**GIVEN RECORDS**
####################
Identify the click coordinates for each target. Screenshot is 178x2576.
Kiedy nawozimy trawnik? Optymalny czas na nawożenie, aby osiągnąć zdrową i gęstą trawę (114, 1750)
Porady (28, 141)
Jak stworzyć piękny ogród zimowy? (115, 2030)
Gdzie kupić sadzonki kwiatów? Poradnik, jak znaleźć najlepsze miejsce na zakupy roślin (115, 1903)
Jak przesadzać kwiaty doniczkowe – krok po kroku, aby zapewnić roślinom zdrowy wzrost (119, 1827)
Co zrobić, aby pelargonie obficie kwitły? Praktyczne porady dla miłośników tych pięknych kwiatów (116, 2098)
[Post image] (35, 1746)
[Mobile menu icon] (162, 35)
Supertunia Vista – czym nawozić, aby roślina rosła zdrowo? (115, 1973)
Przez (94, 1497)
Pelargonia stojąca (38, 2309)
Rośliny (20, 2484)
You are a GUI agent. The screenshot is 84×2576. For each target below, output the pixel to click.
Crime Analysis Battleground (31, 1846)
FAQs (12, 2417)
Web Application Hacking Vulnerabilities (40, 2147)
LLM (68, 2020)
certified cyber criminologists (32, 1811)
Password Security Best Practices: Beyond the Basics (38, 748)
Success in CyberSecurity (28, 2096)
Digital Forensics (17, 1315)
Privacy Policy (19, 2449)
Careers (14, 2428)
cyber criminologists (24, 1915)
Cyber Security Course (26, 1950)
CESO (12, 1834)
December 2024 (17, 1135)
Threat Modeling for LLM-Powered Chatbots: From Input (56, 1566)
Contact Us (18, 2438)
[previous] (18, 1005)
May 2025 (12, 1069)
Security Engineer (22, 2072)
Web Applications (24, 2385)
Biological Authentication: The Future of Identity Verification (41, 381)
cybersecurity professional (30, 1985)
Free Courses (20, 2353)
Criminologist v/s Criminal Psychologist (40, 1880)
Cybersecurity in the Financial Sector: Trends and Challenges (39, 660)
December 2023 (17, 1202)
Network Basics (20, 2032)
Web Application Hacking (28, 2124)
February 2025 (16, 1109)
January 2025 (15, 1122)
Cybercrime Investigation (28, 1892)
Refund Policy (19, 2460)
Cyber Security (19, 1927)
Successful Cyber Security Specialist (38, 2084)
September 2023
####################
**WHAT TO DO**
Transcribe the whole listing with nothing added or left out.

**ANSWER AREA**
Identify the click coordinates for each target. Screenshot is 178x2576.
Kiedy nawozimy trawnik? Optymalny czas na nawożenie, aby osiągnąć zdrową i gęstą trawę (114, 1750)
Porady (28, 141)
Jak stworzyć piękny ogród zimowy? (115, 2030)
Gdzie kupić sadzonki kwiatów? Poradnik, jak znaleźć najlepsze miejsce na zakupy roślin (115, 1903)
Jak przesadzać kwiaty doniczkowe – krok po kroku, aby zapewnić roślinom zdrowy wzrost (119, 1827)
Co zrobić, aby pelargonie obficie kwitły? Praktyczne porady dla miłośników tych pięknych kwiatów (116, 2098)
[Post image] (35, 1746)
[Mobile menu icon] (162, 35)
Supertunia Vista – czym nawozić, aby roślina rosła zdrowo? (115, 1973)
Przez (94, 1497)
Pelargonia stojąca (38, 2309)
Rośliny (20, 2484)
You are a GUI agent. The screenshot is 84×2576. For each target below, output the pixel to click.
Crime Analysis Battleground (31, 1846)
FAQs (12, 2417)
Web Application Hacking Vulnerabilities (40, 2147)
LLM (68, 2020)
certified cyber criminologists (32, 1811)
Password Security Best Practices: Beyond the Basics (38, 748)
Success in CyberSecurity (28, 2096)
Digital Forensics (17, 1315)
Privacy Policy (19, 2449)
Careers (14, 2428)
cyber criminologists (24, 1915)
Cyber Security Course (26, 1950)
CESO (12, 1834)
December 2024 (17, 1135)
Threat Modeling for LLM-Powered Chatbots: From Input (56, 1566)
Contact Us (18, 2438)
[previous] (18, 1005)
May 2025 (12, 1069)
Security Engineer (22, 2072)
Web Applications (24, 2385)
Biological Authentication: The Future of Identity Verification (41, 381)
cybersecurity professional (30, 1985)
Free Courses (20, 2353)
Criminologist v/s Criminal Psychologist (40, 1880)
Cybersecurity in the Financial Sector: Trends and Challenges (39, 660)
December 2023 (17, 1202)
Network Basics (20, 2032)
Web Application Hacking (28, 2124)
February 2025 (16, 1109)
January 2025 (15, 1122)
Cybercrime Investigation (28, 1892)
Refund Policy (19, 2460)
Cyber Security (19, 1927)
Successful Cyber Security Specialist (38, 2084)
September 2023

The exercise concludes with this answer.